-- Activity --
Check every line of the data for the word "below", and copy those that have it.

(Stored dataset items)
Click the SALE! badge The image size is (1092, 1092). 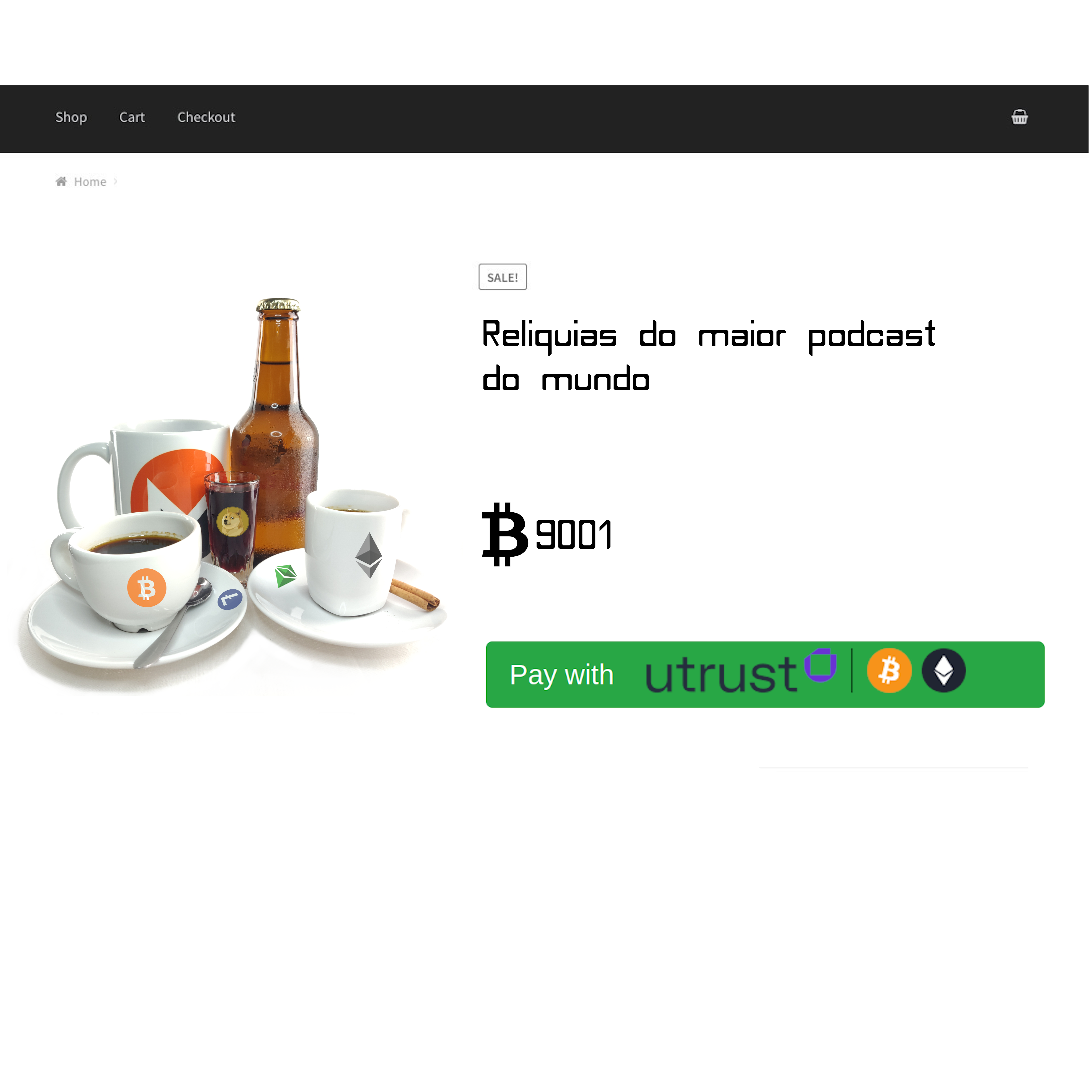(503, 277)
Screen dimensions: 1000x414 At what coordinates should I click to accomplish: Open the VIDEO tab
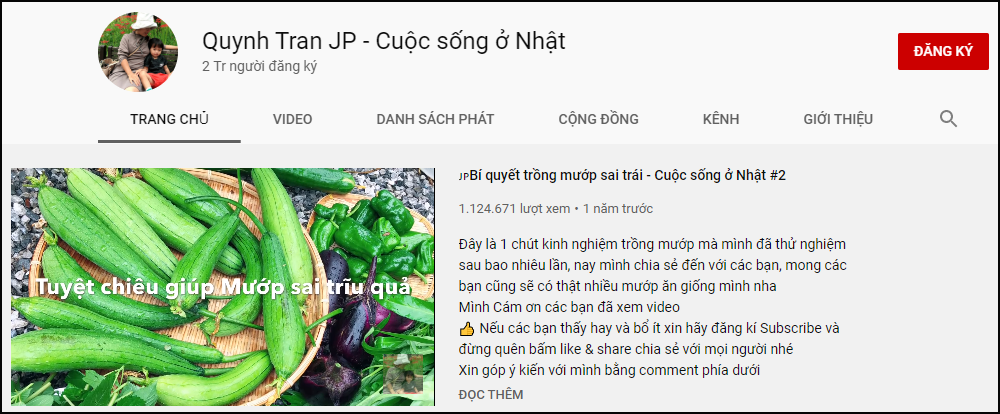(293, 119)
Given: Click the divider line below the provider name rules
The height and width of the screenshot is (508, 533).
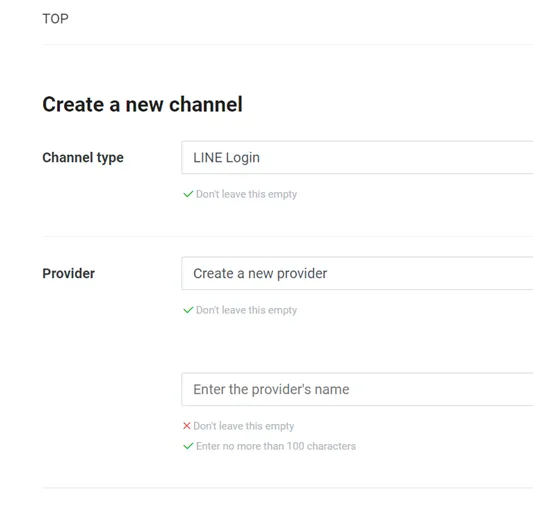Looking at the screenshot, I should [x=288, y=488].
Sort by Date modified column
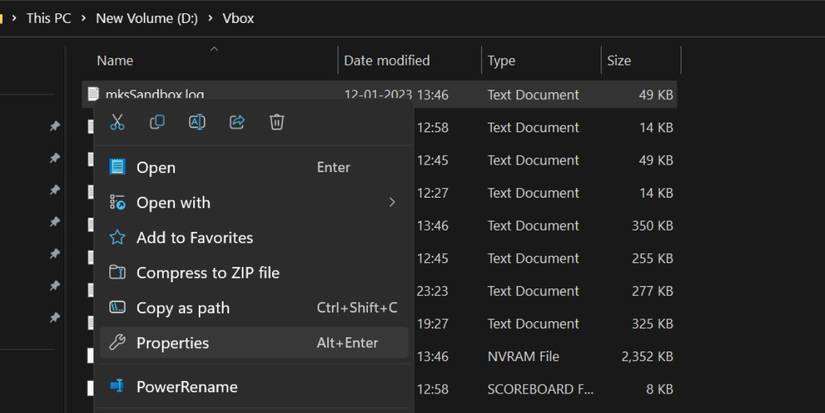Screen dimensions: 825x413 [x=386, y=61]
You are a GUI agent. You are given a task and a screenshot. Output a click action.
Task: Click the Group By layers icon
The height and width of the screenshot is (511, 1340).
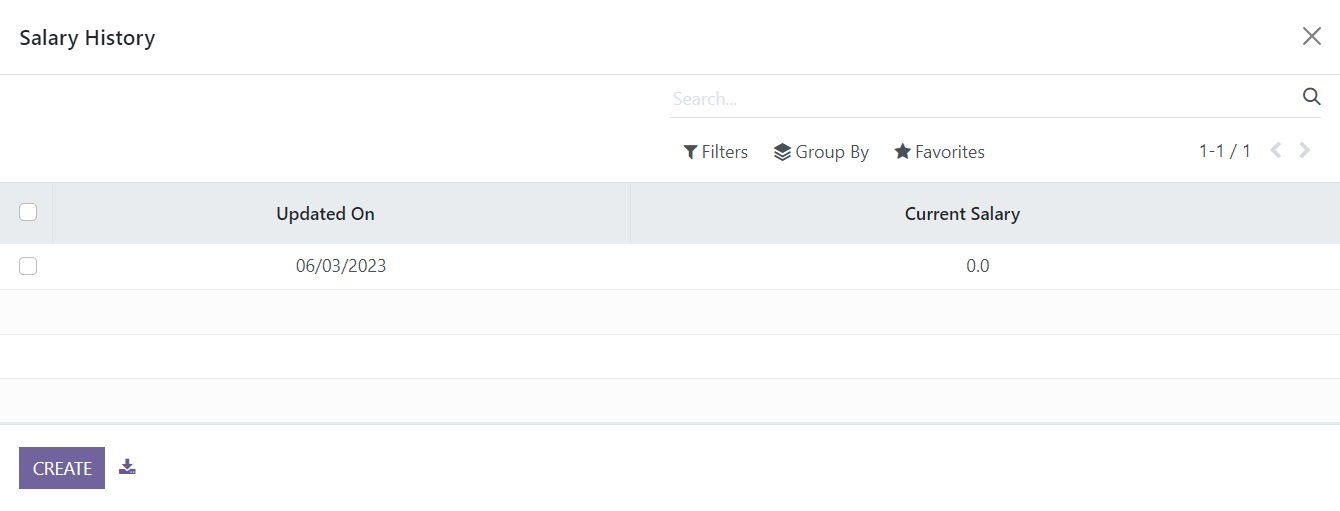[x=782, y=152]
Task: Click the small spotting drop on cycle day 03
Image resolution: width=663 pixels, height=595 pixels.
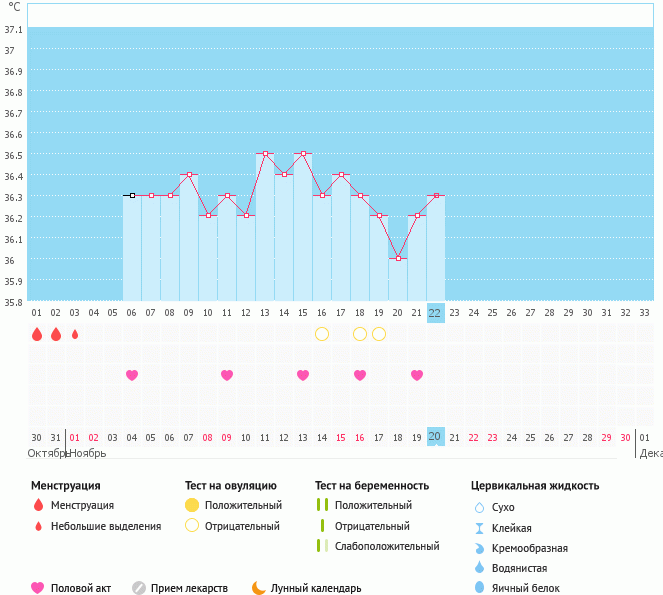Action: coord(75,334)
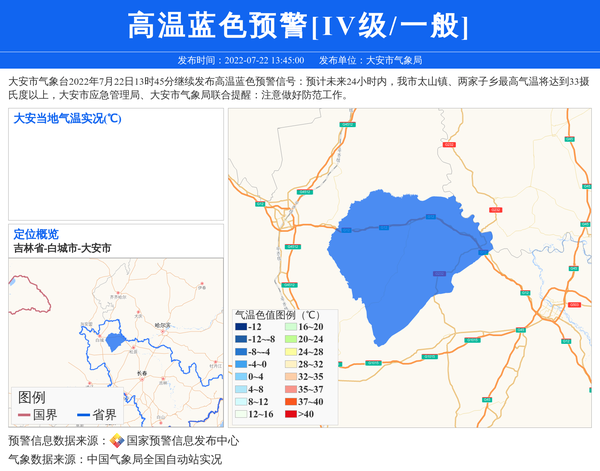600x471 pixels.
Task: Select the dark blue -12 legend swatch
Action: pos(241,327)
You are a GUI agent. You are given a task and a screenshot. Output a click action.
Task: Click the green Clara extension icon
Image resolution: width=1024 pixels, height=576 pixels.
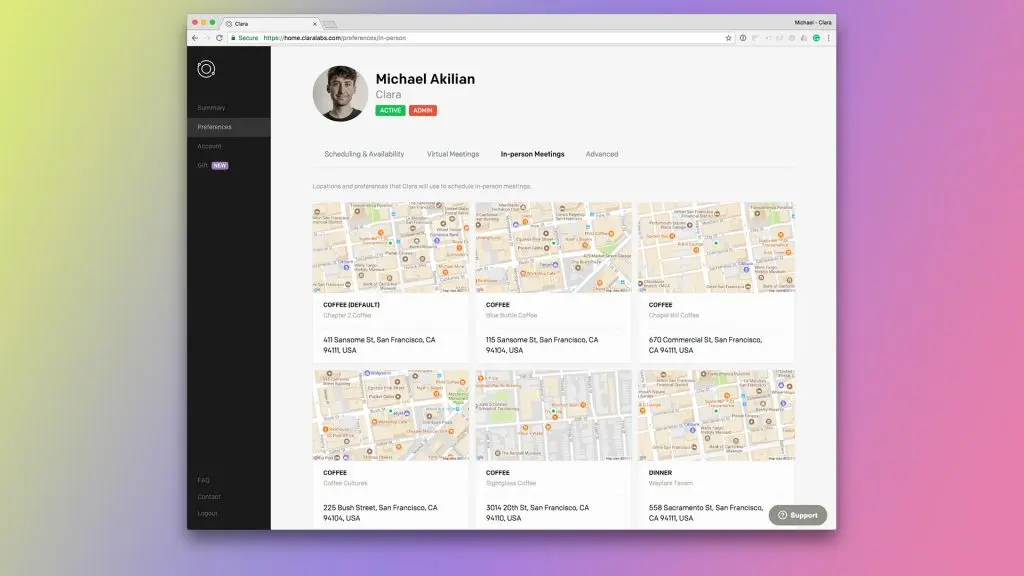point(816,38)
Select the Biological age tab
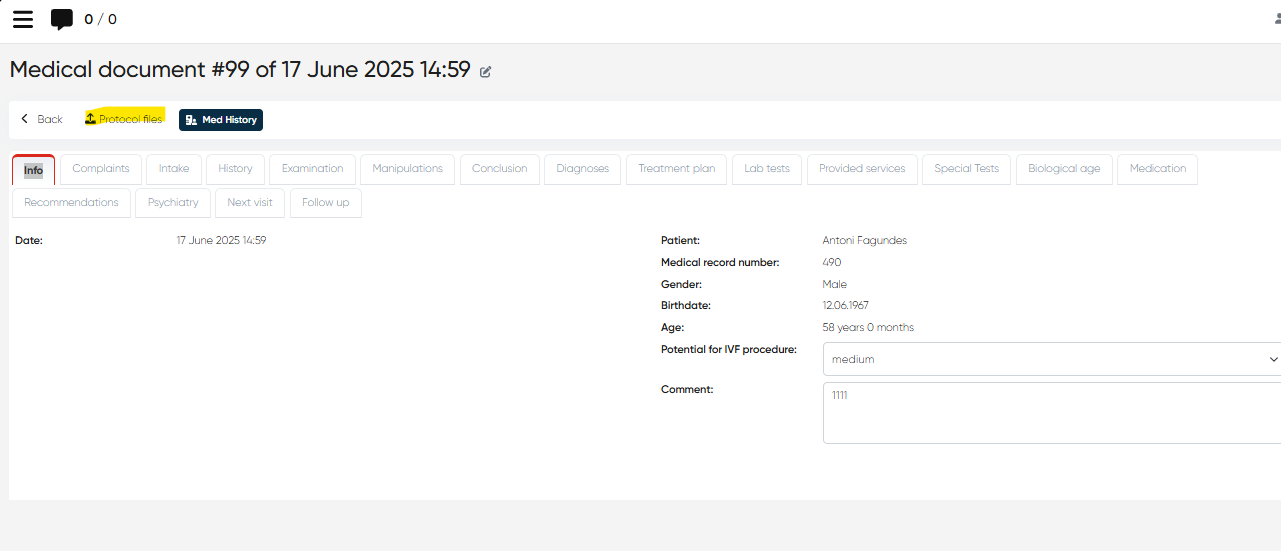 (x=1064, y=169)
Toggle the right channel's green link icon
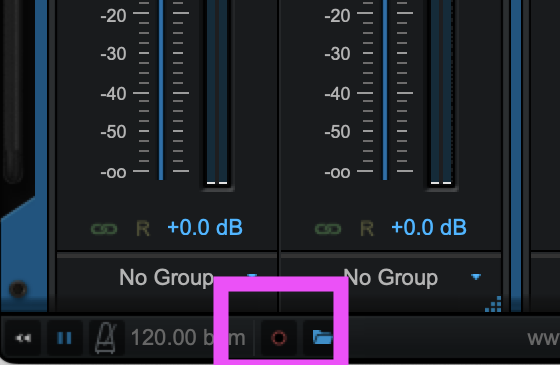Image resolution: width=560 pixels, height=365 pixels. click(x=328, y=229)
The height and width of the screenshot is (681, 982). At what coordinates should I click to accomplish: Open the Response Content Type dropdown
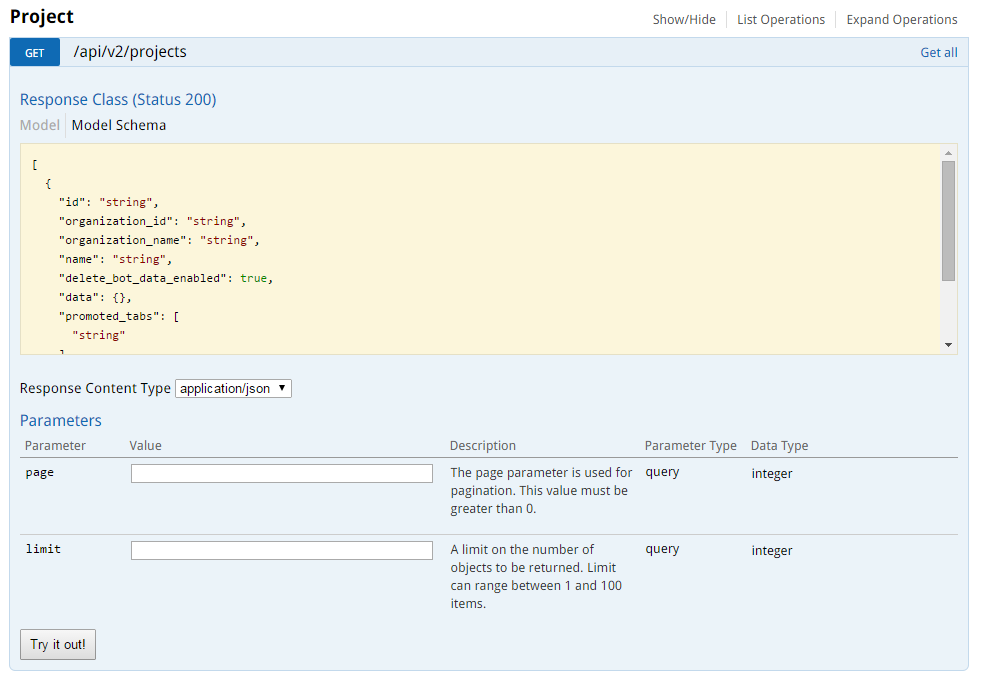(233, 388)
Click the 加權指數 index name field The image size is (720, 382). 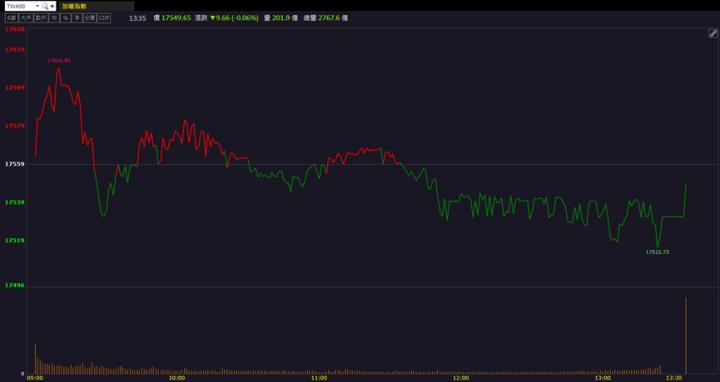96,6
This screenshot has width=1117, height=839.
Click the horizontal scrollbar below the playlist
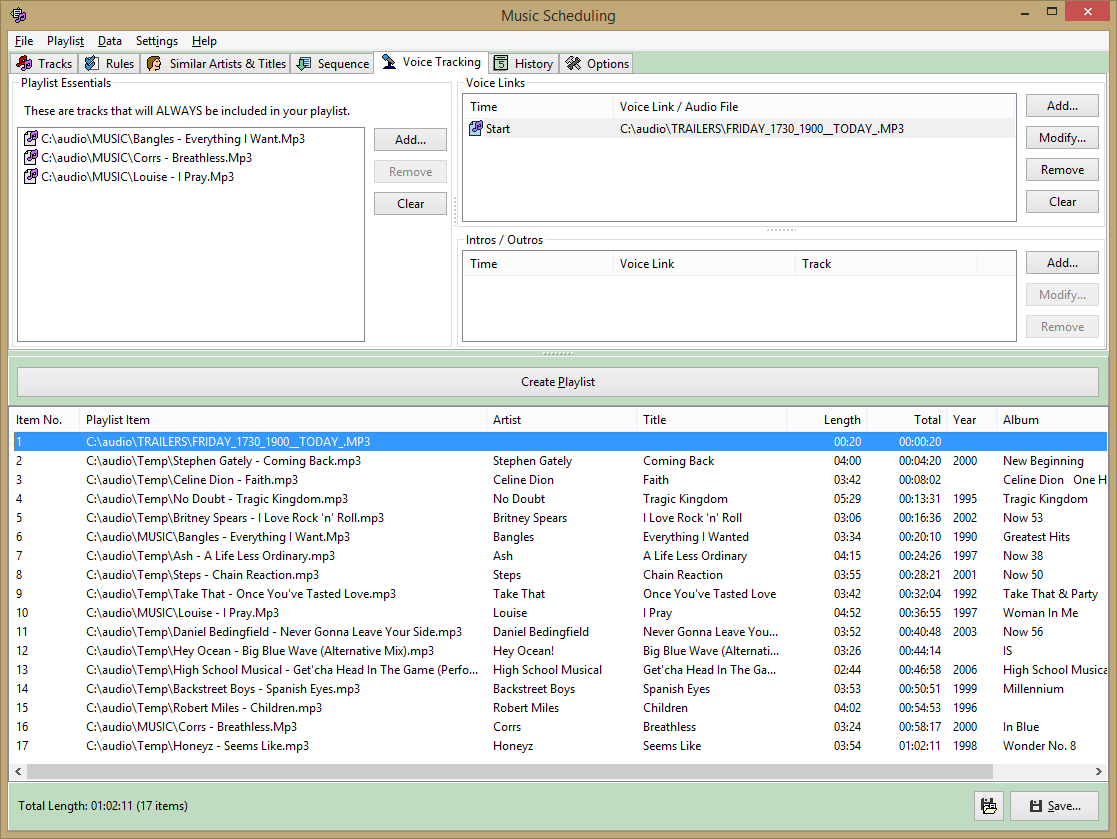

-- Result for this task --
Given: Click the divider line below the provider name rules
Click the horizontal scrollbar below the playlist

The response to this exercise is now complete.